Officer Payne wrote that he was seeking to draw blood from the patient to check if he had “any chemical substances in his system at the time of the crash,” though it was not clear why.
He wrote that he spoke with Ms. Wubbels, who was the nurse in charge in the burn unit, and tried to explain the “exigent circumstances” of the request.
The confrontation intensified as they headed to the emergency room from the burn unit upstairs.
“I’m just being told what to do by my entire hospital,” she said, referring to her administrators.
Officer Payne responded, “And I’m being told what to do by my boss, and I’m going to do what my boss says.”

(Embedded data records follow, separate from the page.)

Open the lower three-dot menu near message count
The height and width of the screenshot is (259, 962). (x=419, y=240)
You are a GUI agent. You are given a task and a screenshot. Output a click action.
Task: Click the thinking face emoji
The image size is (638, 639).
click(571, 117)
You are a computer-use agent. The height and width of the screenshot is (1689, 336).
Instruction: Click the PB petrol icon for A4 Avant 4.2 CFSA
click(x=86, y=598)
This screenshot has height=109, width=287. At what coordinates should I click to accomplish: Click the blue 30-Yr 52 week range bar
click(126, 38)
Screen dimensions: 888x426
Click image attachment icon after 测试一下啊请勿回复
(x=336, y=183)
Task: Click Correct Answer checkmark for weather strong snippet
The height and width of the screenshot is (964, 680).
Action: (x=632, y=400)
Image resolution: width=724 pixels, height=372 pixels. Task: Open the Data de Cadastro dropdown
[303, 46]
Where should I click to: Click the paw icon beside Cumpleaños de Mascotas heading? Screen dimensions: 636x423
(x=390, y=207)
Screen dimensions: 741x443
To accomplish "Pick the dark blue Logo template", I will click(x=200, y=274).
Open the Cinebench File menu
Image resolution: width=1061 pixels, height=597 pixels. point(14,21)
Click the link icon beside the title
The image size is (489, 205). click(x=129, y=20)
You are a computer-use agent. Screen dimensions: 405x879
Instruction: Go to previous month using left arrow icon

Officer Payne could not be reached on Friday. Chief Brown said in a statement on Friday that he was alarmed by the video.
“I want to be clear, we take this very seriously,” he said, adding, “Within 24 hours of this incident, Salt Lake City Police Department took steps to ensure this will never happen again.”
The chief said that Officer Payne had been suspended from the blood draw program, in which officers are trained as phlebotomists to take blood samples, and that a new policy had been put in place. The Salt Lake Tribune reported that Officer Payne remained on duty with the Police Department.
Ms. Wubbels, a nurse at the hospital since 2009, said she was adhering to hospital policies and the law. The United States Supreme Court has ruled that the police do not have the right to draw blood in drunken-driving investigations without a warrant.
“It wasn’t like she decided she was a constitutional scholar,” her lawyer, Karra J. Porter, said in an interview on Friday.
No charges were filed against Ms. Wubbels, who was in handcuffs for about 20 minutes before being released. Ms. Wubbels said she wanted to use the episode to educate medical professionals and the police and to “open a civic dialogue.”